ABOUT THIS TASK |
Exact reproduction is required for the lines below starting at the line with "You are a computer-use" and ending at the line with "Task: Collapse the Events menu section", both included. No other lines, and no pictures.
----- GIVEN DATA -----
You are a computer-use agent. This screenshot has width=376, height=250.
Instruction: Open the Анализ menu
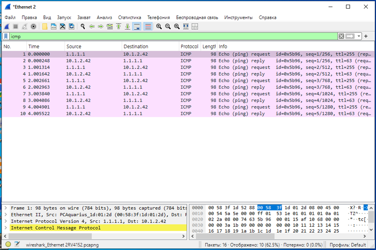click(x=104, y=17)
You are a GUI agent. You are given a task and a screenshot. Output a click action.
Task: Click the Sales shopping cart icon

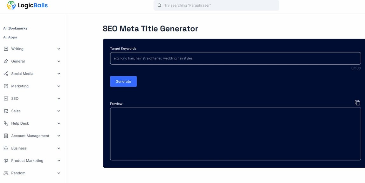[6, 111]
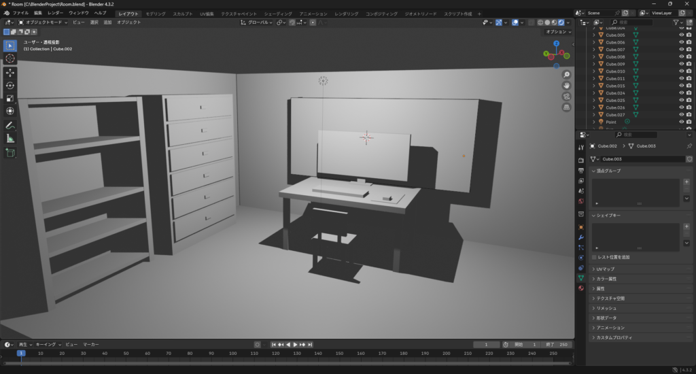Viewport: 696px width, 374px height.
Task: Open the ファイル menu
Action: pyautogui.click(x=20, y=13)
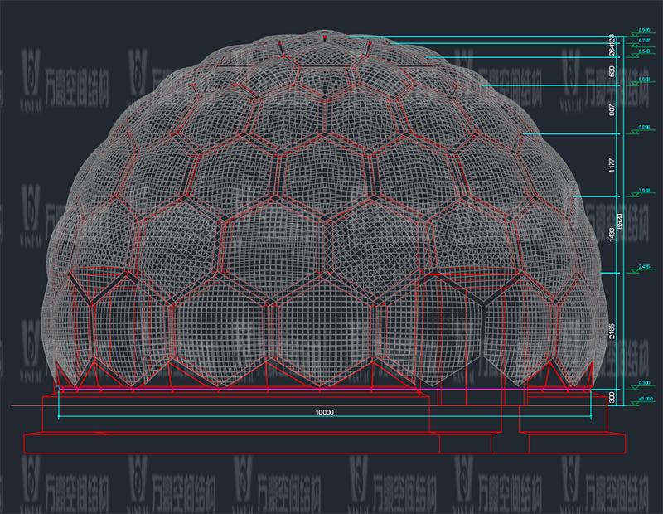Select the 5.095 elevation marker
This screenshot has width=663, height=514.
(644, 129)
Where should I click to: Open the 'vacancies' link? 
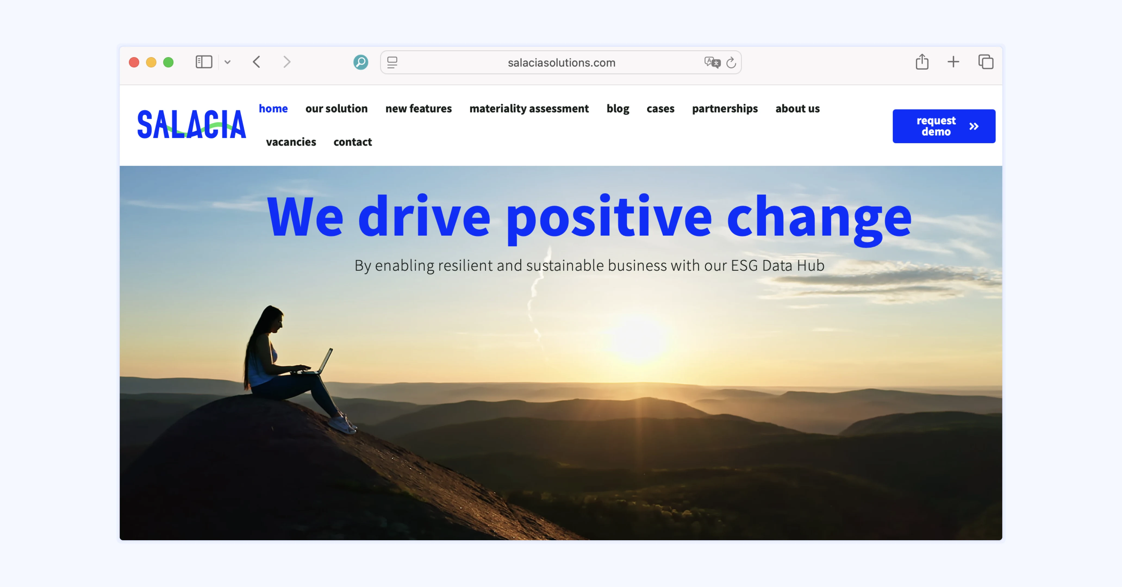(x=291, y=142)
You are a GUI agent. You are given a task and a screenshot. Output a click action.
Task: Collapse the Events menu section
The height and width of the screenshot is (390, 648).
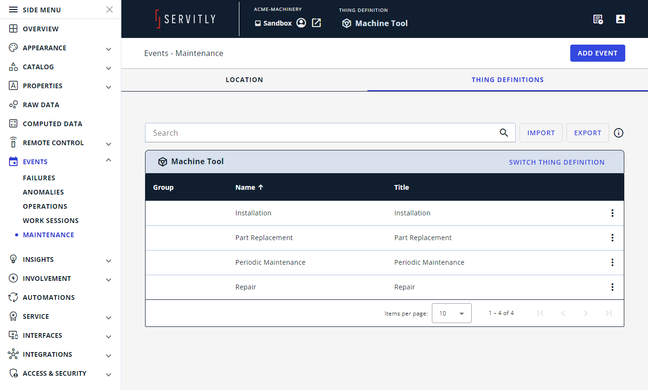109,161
-----
----- GIVEN DATA -----
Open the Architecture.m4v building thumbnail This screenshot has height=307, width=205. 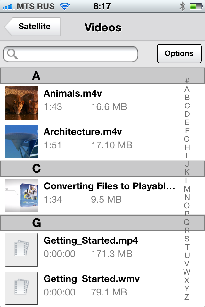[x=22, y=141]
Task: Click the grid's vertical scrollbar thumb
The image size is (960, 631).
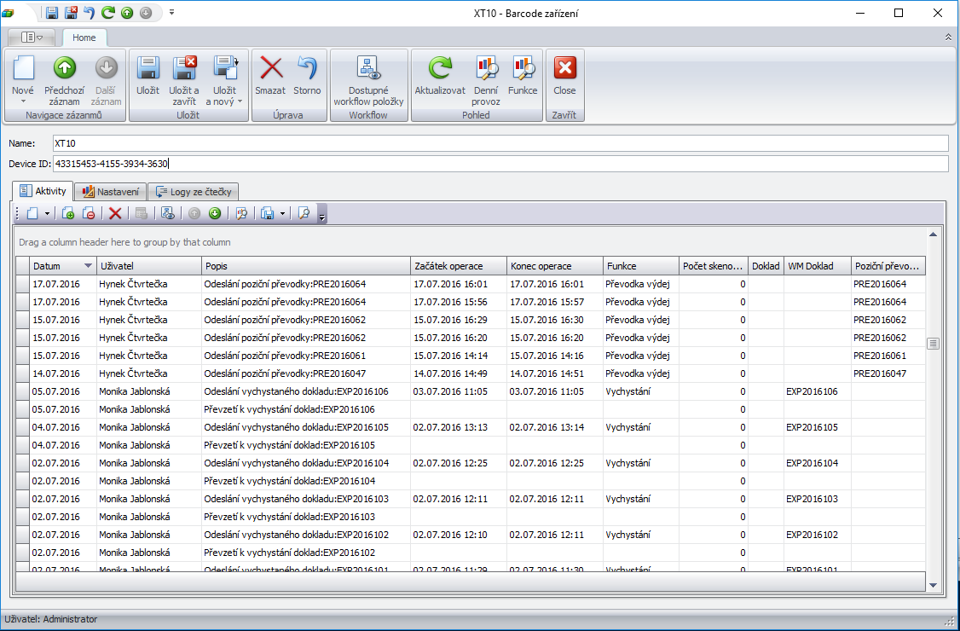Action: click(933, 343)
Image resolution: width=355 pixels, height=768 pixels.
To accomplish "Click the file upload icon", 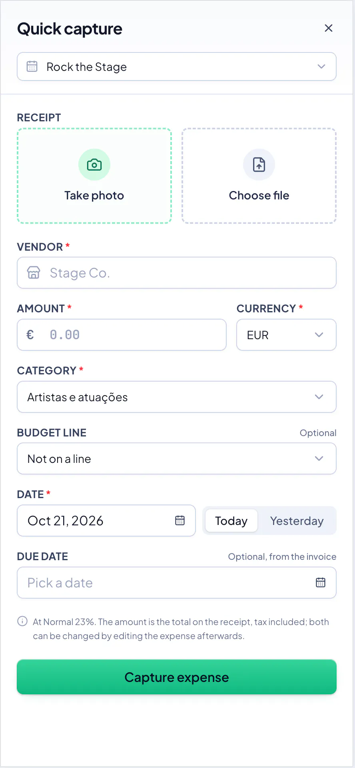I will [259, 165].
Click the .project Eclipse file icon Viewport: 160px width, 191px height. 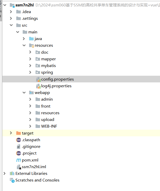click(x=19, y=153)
-----
----- GIVEN DATA -----
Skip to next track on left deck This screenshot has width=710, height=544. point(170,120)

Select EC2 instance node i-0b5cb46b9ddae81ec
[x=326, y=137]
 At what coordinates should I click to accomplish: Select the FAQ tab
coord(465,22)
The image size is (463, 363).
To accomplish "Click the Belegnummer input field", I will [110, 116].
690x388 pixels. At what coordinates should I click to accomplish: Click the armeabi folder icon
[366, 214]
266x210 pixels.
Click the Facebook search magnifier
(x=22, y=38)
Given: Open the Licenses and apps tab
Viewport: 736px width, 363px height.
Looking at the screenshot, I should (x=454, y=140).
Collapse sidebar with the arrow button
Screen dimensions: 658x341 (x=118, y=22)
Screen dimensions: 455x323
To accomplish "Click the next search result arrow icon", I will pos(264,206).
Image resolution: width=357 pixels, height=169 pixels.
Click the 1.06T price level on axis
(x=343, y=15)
-----
OUTPUT FOR THIS TASK |
You are a computer-use agent. This screenshot has width=376, height=250.
Instruction: Open the Анализ menu
click(x=104, y=17)
You are a GUI agent. You are given a task and a screenshot. Output a click action.
Task: Click the Sales shopping cart icon

[6, 111]
Viewport: 696px width, 374px height.
Task: Open the ファイル menu
Action: pyautogui.click(x=20, y=13)
Select the 5.095 elevation marker
This screenshot has width=663, height=514.
(644, 129)
Where should I click to: Open the 'vacancies' link? 
(x=291, y=142)
You are a GUI agent. You are given a task and a screenshot. Output a click action.
Task: Collapse the Events menu section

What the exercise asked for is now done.